The benefits of resorting to the cloud, as an efficient way to provide services, have long been recognised in the academic and industrial literature. However, as more and more companies are beginning to embrace the trend, it has also become clearer that the model offers unprecedented opportunities to cybercriminals: either by enabling them to compromise a myriad of services in a single shot or by allowing cyber-criminals to amplify their capabilities through a leverage of the technology offered by the cloud.This paper highlights the importance of an informed choice of a Cloud Service Provider (CSP) in minimising one's exposure to the insecurity of a cloud context.

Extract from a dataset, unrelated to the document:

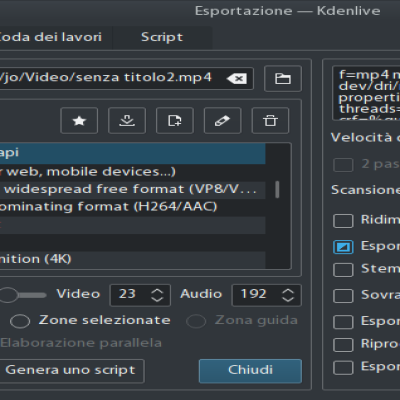400x400 pixels.
Task: Click the favorite star preset icon
Action: pyautogui.click(x=79, y=120)
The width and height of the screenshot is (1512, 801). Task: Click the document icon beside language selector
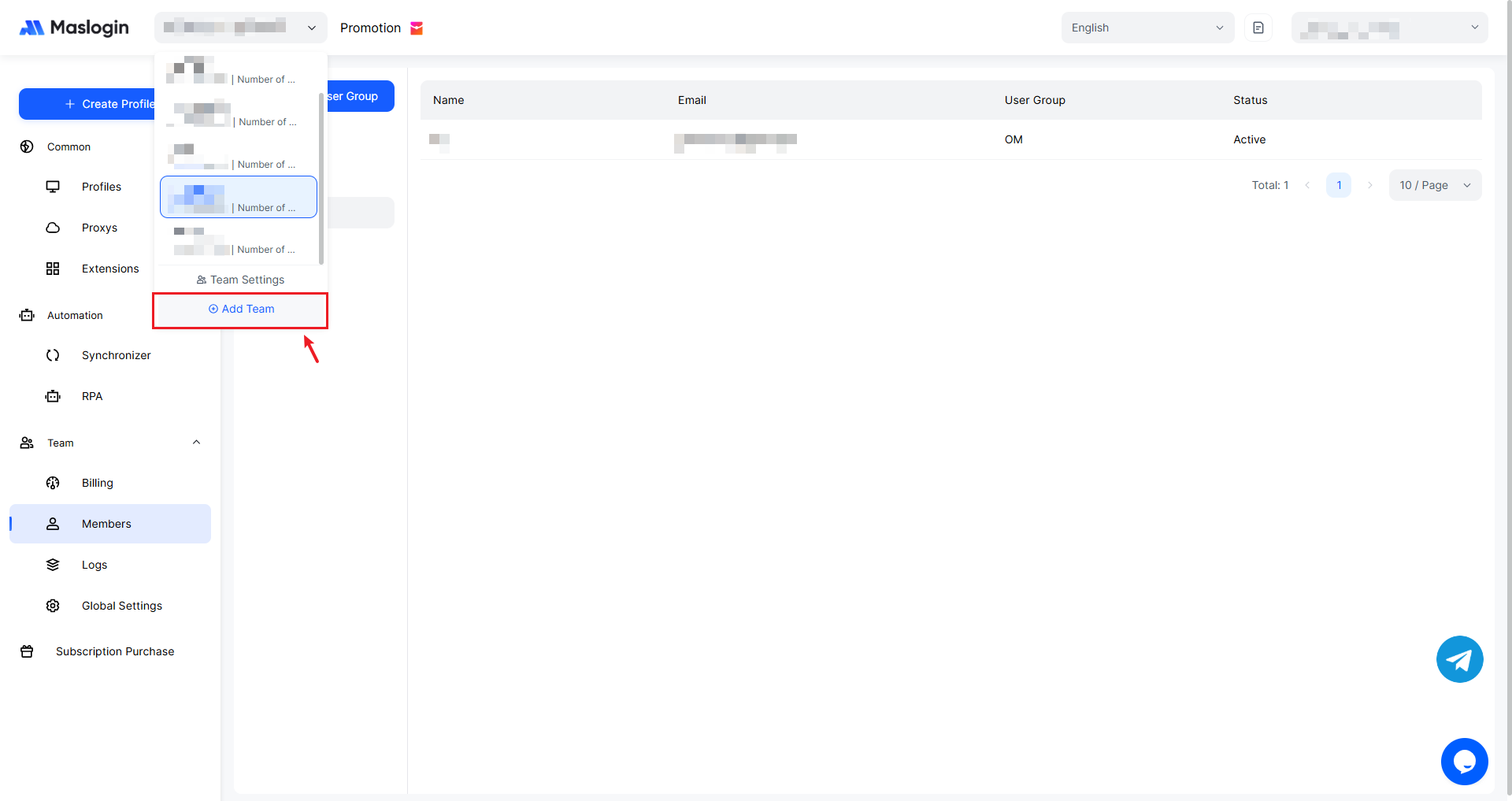[x=1258, y=28]
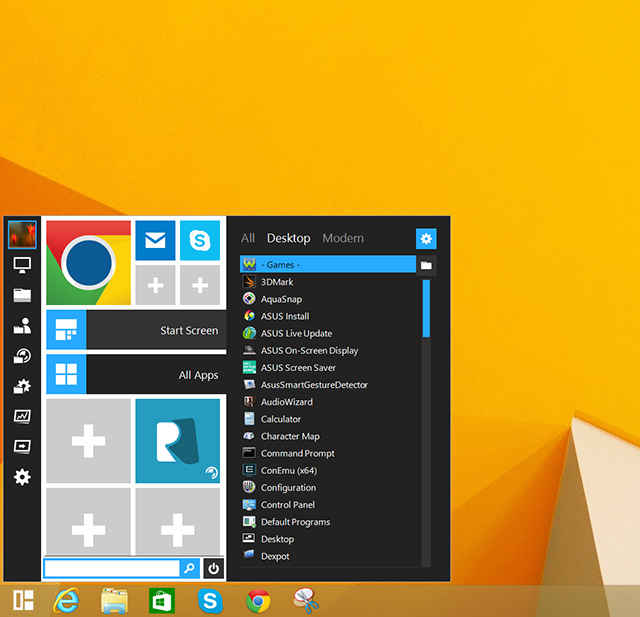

The paper proposes a well-defined approach, known as the Complete-Auditable-Reportable or C.A.RE, as a way to minimise one's exposure to the insecurity we live within the cloud. The C.A.RE approach helps to determine the adequacy of a CSP sponsored security by assessing its completeness in addressing most, if not all, risks that a service may be exposed to; the potential of that security to be adapted upon the identification of a security vulnerability during an audit, and how transparently such information is shared with the concerned Cloud Service Consumer (CSC). A level of assurance is associated to each of the C.A.RE parameters in order to help determine the overall trustworthiness of a CSP.The analysis and comparison of the C.A.RE approach to a well-known guideline as the Cloud Service Security Alliance guidelines, reveals that C.A.RE offers a clear and efficient way in determining a Trusted Cloud Service.